TEXT EXCERPT:
━━━━━━━━
Has anyone told you what will happen to the swelling reservoir of jobless youth, who are turning in their thousands to betting and crime?
Not a word is coming from either the elephant, the umbrella, the red cockerel, the coconut, the rising sun, the broom, or the dove about fixing this country in a manner that the procurement process will be insulated from greedy politicians and their ilk in the civil service.
No one is telling us how to fix our public basic school system to match the quality delivered in the likes of North Ridge Lyceum, Morning Star, Ghana International School, or Ridge Church School.
No one is telling us how to fix our housing system, which puts the poor in hen coops, the middle class in urban and peri-urban slums, while they stare at the empty glamorous homes springing up in the cities.
While we continue to spin furiously in our domestic confusion, far-seeing countries in the East, which jostled for space with us on the human development index in the 1960s, are building the future.
You might have sat in or driven a Toyota, KIA, SsangYong, Hyundai, Honda or seen one on your way to work or back home. Please check your pocket or ear if you don’t have a Samsung, Huawei, Infinix, or a Xiaomi.
━━━━━━━━
DATA LISTING:
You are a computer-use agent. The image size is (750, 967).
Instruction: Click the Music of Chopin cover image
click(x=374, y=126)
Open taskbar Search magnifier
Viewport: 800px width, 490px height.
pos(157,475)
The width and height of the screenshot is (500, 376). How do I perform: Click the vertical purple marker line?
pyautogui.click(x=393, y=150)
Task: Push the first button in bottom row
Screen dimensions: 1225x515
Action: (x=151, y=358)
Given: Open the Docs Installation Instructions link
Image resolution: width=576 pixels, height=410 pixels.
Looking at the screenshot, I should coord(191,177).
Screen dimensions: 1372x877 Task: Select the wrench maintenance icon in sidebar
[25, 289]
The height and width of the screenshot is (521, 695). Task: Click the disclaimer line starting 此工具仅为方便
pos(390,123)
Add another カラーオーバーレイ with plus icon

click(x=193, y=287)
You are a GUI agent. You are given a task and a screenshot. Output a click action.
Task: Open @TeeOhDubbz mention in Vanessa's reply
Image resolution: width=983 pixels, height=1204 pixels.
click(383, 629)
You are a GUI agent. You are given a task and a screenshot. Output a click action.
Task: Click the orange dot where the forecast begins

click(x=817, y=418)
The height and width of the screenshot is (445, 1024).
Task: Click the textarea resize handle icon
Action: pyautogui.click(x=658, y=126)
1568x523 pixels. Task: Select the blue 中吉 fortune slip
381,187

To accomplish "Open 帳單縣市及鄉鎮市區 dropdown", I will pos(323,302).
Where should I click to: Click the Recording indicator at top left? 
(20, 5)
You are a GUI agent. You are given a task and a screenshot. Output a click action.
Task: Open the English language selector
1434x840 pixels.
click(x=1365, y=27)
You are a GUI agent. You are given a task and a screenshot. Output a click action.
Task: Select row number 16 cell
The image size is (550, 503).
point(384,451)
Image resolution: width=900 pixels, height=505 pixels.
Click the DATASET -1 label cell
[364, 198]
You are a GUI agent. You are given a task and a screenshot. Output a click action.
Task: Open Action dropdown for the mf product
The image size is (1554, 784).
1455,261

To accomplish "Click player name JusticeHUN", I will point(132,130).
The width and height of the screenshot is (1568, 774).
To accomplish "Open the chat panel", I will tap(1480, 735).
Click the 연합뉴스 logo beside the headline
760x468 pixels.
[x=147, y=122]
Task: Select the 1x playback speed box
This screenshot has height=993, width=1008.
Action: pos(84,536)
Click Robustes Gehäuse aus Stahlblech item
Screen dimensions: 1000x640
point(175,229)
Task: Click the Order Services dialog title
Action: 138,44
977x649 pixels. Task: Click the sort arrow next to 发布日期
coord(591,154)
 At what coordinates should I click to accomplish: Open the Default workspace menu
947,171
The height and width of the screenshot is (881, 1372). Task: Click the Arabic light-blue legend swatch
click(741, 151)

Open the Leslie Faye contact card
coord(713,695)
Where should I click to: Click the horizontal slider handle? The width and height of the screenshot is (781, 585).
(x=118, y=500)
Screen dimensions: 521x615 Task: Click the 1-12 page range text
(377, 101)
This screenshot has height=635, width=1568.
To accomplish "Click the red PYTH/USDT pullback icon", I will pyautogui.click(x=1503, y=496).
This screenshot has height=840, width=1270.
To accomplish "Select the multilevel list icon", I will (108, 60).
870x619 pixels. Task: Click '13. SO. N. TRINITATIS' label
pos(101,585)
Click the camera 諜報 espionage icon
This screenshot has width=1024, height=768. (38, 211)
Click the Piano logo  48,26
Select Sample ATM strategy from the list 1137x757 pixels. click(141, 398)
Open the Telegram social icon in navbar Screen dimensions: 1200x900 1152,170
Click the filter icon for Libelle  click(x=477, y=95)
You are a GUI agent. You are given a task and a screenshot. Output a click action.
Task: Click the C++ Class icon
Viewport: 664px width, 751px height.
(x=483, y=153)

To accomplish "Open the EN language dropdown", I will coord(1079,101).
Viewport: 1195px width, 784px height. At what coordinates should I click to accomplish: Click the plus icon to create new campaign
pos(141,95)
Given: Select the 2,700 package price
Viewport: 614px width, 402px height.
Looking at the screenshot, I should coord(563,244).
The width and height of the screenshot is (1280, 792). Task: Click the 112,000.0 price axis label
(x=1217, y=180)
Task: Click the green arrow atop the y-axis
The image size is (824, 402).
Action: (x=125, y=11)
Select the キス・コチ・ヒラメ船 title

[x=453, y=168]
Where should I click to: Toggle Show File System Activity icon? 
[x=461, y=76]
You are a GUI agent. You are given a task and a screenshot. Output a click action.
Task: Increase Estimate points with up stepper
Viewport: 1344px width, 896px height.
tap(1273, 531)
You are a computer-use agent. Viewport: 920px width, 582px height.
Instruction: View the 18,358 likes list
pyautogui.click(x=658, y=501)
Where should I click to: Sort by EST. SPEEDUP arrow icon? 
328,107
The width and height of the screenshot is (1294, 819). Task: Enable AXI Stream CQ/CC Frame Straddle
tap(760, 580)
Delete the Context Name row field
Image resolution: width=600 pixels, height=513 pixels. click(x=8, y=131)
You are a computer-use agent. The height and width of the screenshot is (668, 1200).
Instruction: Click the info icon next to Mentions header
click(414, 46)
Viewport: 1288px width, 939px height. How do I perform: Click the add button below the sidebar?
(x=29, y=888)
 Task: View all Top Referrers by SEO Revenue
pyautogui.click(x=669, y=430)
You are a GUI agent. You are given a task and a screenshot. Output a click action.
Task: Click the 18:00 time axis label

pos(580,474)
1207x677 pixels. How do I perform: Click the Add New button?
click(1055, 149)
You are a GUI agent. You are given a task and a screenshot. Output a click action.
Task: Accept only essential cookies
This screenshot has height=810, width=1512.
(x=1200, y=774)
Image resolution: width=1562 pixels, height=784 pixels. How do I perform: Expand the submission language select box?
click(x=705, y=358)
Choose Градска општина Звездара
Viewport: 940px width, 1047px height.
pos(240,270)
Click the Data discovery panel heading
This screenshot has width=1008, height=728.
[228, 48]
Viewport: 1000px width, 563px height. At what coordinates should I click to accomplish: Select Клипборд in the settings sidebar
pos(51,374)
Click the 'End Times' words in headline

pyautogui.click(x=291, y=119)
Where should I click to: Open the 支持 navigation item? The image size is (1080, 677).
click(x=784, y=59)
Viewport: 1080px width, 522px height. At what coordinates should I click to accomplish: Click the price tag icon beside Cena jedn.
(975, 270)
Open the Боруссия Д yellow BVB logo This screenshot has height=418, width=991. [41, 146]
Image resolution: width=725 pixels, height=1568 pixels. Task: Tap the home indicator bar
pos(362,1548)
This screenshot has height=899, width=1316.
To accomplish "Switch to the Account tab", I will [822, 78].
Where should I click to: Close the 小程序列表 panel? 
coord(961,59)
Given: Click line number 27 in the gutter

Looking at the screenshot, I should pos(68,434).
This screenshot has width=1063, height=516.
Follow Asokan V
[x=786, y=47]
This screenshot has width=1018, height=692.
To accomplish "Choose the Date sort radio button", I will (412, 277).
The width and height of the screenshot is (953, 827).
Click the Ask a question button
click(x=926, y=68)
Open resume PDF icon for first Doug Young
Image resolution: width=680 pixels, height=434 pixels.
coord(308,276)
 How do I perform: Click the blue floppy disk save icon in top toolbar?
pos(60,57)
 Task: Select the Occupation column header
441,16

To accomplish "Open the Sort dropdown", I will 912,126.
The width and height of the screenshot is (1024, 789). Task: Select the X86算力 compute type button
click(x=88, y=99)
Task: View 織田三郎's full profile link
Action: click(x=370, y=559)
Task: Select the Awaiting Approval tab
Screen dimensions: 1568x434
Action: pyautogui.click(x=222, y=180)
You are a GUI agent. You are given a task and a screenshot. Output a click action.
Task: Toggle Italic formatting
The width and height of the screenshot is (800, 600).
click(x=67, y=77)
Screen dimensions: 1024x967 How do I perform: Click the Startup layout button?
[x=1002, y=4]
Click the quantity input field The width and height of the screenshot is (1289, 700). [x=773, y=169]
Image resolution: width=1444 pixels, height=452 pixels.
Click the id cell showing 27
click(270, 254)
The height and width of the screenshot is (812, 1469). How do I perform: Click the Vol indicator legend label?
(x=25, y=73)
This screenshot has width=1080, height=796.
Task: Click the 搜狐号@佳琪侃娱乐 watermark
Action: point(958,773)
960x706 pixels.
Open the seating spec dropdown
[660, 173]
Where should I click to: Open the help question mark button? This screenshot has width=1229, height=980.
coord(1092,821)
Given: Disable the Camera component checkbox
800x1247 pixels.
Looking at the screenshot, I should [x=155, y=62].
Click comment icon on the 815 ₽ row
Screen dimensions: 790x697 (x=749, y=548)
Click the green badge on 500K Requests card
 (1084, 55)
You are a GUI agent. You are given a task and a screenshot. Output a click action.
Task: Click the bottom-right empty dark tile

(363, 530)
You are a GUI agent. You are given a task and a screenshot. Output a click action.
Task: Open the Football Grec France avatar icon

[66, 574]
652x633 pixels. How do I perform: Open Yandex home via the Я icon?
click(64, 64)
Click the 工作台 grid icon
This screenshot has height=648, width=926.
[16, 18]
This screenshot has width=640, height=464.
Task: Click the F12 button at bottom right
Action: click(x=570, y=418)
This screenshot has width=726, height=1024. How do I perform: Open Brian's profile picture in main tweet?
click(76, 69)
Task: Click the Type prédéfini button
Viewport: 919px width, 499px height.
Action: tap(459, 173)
━━━━━━━━
USING THE INFORMATION:
[1] List the schools named in the commentary on the country's unfixed problems.
[2] Carry the commentary on the country's unfixed problems forward, starting right after its last sentence.

ANSWERS FOR THE TASKS:
[1] North Ridge Lyceum, Morning Star, Ghana International School, Ridge Church School

[2]
If you have none of that, check the bag of rice or noodles you bought, if you’ll not see Thailand or Vietnam or even China on it. That is how we are outsourcing jobs to people who were struggling to walk out of economic misfortunes with us half a century ago.
Back home on the continent, we took off with the likes of Mauritius, Botswana, and in fact, lighted their paths to independence. But we seem lost and take pride and glory in an electoral democracy that increases our blood pressure every four years.
While we pride ourselves in being the poster girl (mother Ghana) for African democracy, voodoo-loving Benin has elected two independent candidates as presidents in the last 14 years.
Our Parliament is a rubber stamp for issues that deserve critical, non-partisan deliberations.
My Member of Parliament is not independent-minded and can’t go against his party.
Don’t tell me it happens in the West. I’ve heard too many western politicians going against their parties, even when they are in government. Just point at one MP in Ghana who rebelled against his party’s stance on an issue and was not cowed to stand down.
In May, at least 61 MPs defied UK Prime Minister, Boris Johnson’s call on his peers to move on after a national uproar about his chief strategist, Dominic Cumming, driving from London to Country Durham in spite of lockdown restrictions.
In February 2018, seven Labour MPs resigned from the Labour Party in protest against their leader, Jeremy Corbyn’s approach to Brexit and anti-Semitism.
As for Donald Trump’s, the United States, the number of Republican lawmakers spitting in his face is growing every day.
As the queues get longer at registration centres, I feel reluctant to join and put my patriotism to good use on December 7.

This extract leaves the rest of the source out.